Reproduce every line of the data below verbatim, from the first line to the last.

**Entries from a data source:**
============================================================
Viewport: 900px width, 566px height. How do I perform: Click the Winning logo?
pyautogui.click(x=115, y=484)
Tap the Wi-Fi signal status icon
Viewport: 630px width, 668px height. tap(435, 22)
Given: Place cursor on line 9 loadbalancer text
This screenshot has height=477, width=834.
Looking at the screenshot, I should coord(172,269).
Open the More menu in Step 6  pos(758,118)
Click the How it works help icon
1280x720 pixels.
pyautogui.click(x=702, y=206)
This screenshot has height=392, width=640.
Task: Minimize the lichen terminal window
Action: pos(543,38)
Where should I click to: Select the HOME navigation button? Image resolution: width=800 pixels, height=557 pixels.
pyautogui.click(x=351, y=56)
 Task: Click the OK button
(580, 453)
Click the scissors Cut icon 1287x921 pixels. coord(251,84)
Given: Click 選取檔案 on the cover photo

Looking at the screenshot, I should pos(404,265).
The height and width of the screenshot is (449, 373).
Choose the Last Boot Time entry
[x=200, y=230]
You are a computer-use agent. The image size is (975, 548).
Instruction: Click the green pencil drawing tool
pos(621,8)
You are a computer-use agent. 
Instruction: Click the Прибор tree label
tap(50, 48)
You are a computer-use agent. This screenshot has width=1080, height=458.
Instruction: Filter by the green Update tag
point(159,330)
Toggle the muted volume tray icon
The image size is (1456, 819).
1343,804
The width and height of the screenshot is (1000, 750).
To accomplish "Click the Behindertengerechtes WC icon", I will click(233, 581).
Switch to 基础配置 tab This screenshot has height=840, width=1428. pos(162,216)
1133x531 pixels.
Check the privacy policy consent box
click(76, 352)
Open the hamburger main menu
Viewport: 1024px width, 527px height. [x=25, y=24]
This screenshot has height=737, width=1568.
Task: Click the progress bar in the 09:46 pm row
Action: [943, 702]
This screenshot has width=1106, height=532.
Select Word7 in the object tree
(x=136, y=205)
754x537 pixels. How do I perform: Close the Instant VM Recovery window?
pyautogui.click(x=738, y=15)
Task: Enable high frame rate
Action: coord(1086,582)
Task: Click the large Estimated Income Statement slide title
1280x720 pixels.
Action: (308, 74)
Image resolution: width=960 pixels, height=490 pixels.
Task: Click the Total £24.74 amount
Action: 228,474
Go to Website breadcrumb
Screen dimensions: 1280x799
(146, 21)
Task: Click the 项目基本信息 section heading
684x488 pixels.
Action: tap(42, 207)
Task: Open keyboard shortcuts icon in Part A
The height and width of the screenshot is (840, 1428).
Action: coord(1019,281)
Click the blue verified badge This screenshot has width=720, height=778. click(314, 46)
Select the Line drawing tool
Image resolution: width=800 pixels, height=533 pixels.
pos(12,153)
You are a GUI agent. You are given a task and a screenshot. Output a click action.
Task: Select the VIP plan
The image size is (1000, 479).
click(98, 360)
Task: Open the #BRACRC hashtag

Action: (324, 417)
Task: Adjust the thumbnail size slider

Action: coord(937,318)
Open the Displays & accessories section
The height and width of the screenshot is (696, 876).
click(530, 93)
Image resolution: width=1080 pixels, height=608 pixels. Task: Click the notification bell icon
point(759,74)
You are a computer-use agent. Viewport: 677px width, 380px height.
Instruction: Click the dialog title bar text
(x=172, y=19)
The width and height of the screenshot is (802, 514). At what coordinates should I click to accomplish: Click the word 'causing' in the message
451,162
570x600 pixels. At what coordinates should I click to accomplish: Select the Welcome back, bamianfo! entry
============================================================
**WRITTEN RESPONSE:**
Viewport: 900px width, 566px height. How do I perform: Click the Winning logo?
pyautogui.click(x=115, y=484)
Tap the Wi-Fi signal status icon
Viewport: 630px width, 668px height. tap(435, 22)
Given: Place cursor on line 9 loadbalancer text
This screenshot has height=477, width=834.
Looking at the screenshot, I should coord(172,269).
Open the More menu in Step 6  pos(758,118)
Click the How it works help icon
1280x720 pixels.
pyautogui.click(x=702, y=206)
This screenshot has height=392, width=640.
Task: Minimize the lichen terminal window
Action: pos(543,38)
Where should I click to: Select the HOME navigation button? Image resolution: width=800 pixels, height=557 pixels.
pyautogui.click(x=351, y=56)
 Task: Click the OK button
(580, 453)
Click the scissors Cut icon 1287x921 pixels. coord(251,84)
Given: Click 選取檔案 on the cover photo

Looking at the screenshot, I should pos(404,265).
The height and width of the screenshot is (449, 373).
Choose the Last Boot Time entry
[x=200, y=230]
You are a computer-use agent. The image size is (975, 548).
Instruction: Click the green pencil drawing tool
pos(621,8)
You are a computer-use agent. 
Instruction: Click the Прибор tree label
tap(50, 48)
You are a computer-use agent. This screenshot has width=1080, height=458.
Instruction: Filter by the green Update tag
point(159,330)
Toggle the muted volume tray icon
The image size is (1456, 819).
1343,804
The width and height of the screenshot is (1000, 750).
To accomplish "Click the Behindertengerechtes WC icon", I will click(233, 581).
Switch to 基础配置 tab This screenshot has height=840, width=1428. pos(162,216)
1133x531 pixels.
Check the privacy policy consent box
click(76, 352)
Open the hamburger main menu
Viewport: 1024px width, 527px height. [x=25, y=24]
This screenshot has height=737, width=1568.
Task: Click the progress bar in the 09:46 pm row
Action: [943, 702]
This screenshot has width=1106, height=532.
Select Word7 in the object tree
(x=136, y=205)
754x537 pixels. How do I perform: Close the Instant VM Recovery window?
pyautogui.click(x=738, y=15)
Task: Enable high frame rate
Action: coord(1086,582)
Task: Click the large Estimated Income Statement slide title
1280x720 pixels.
Action: (308, 74)
Image resolution: width=960 pixels, height=490 pixels.
Task: Click the Total £24.74 amount
Action: 228,474
Go to Website breadcrumb
Screen dimensions: 1280x799
(146, 21)
Task: Click the 项目基本信息 section heading
684x488 pixels.
Action: tap(42, 207)
Task: Open keyboard shortcuts icon in Part A
The height and width of the screenshot is (840, 1428).
Action: coord(1019,281)
Click the blue verified badge This screenshot has width=720, height=778. click(314, 46)
Select the Line drawing tool
Image resolution: width=800 pixels, height=533 pixels.
pos(12,153)
You are a GUI agent. You are given a task and a screenshot. Output a click action.
Task: Select the VIP plan
The image size is (1000, 479).
click(98, 360)
Task: Open the #BRACRC hashtag

Action: (324, 417)
Task: Adjust the thumbnail size slider

Action: coord(937,318)
Open the Displays & accessories section
The height and width of the screenshot is (696, 876).
click(530, 93)
Image resolution: width=1080 pixels, height=608 pixels. Task: Click the notification bell icon
point(759,74)
You are a computer-use agent. Viewport: 677px width, 380px height.
Instruction: Click the dialog title bar text
(x=172, y=19)
The width and height of the screenshot is (802, 514). At what coordinates should I click to accomplish: Click the word 'causing' in the message
451,162
570x600 pixels. At what coordinates should I click to accomplish: Select the Welcome back, bamianfo! entry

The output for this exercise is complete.